Got off three times today so far. Can't get away from or rid of this lust. Just so freakin' horny all the time! It is like my whole body is hungry, straining, needing and wanting. Grrr...not good. Just thinking about it gets me going again. It always seems to be at the worst times too. I thought I had a good grip on things (no pun intended) but it seems that as time goes on, I simply need more and more to satisfy myself. Can't get enough I suppose?
I dunno, I just feel really weird today. The body is doing well and looking good, but it feels strange on the inside. Wearing my new glasses around the house today, but still not used to them. They are rather bookish looking, titanium horn rims. They are growing on me. Hmm...I need to shave to, can't seem to get used to the stubbled look, though Michael wears it well. Especially on Saturday mornings...yum!
Working later today, so need to get it all together. Might take a nap. Yeah, that sounds really good. No deep thoughts today, simply surviving again. Everything is going to be all right. I just need to start making some better decisions. Everyone is on the same page now and is aware of my status, with mixed reviews of course. I myself am not sure what I think about it, but am living it out one day at at time.

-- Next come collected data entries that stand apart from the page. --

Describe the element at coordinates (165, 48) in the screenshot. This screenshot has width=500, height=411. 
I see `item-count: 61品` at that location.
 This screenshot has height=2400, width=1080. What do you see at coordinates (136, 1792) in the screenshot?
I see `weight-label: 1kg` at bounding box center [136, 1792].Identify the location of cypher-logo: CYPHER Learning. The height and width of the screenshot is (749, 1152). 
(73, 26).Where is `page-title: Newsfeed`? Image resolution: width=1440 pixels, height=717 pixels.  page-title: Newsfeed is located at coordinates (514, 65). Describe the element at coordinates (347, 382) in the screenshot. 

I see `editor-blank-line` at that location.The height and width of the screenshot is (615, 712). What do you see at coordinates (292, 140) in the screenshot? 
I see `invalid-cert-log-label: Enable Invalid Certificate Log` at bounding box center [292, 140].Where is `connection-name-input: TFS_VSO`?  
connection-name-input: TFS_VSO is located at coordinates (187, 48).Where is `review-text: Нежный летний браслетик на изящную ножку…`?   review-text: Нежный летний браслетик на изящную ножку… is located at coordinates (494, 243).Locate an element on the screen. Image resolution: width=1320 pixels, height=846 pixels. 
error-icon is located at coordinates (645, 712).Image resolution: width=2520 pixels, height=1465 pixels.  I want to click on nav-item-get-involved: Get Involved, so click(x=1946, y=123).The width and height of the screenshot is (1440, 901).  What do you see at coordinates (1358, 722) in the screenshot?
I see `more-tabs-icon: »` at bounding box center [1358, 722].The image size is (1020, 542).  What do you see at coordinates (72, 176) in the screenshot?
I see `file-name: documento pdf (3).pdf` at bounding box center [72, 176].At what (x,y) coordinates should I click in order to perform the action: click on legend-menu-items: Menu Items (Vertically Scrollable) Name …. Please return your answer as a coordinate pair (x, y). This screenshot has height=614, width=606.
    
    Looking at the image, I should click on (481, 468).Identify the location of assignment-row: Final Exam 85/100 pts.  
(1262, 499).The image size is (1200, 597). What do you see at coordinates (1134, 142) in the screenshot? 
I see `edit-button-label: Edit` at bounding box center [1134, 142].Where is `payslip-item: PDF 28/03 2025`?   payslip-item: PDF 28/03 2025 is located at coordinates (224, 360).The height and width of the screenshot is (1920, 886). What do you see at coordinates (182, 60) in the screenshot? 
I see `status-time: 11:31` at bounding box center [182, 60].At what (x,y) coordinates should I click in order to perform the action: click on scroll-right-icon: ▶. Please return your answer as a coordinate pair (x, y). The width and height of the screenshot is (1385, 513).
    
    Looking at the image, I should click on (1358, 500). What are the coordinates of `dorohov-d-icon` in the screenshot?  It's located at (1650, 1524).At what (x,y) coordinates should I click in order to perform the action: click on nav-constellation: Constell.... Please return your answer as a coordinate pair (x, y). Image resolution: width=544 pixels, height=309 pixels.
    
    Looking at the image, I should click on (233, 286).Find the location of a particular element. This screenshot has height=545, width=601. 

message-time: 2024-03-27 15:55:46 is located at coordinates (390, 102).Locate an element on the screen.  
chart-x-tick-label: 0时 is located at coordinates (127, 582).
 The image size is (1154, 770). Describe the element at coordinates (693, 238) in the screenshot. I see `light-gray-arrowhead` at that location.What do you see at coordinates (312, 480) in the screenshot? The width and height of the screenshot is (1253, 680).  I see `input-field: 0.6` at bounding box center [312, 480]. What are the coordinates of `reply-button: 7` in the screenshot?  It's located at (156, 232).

Had a long talk with Michael on Friday night, and am still processing everything that he told me. We went to dinner on the Plaza and then swung by 303 then back to his house. What an amazing time! It felt good to have him on my arm and simply kiss him on the sidewalk like normal people do. He has so much on his heart at the moment, and I need to be sensitive to all that he is feeling. I am sure it was not easy for him to open up like that. I care so much about him, and only want to see him happy. More on that later, once I get my head and heart wrapped around it. It is good to know that he feels as I do. Happy I am, but tired.
Time to stretch out for a nap, me thinks.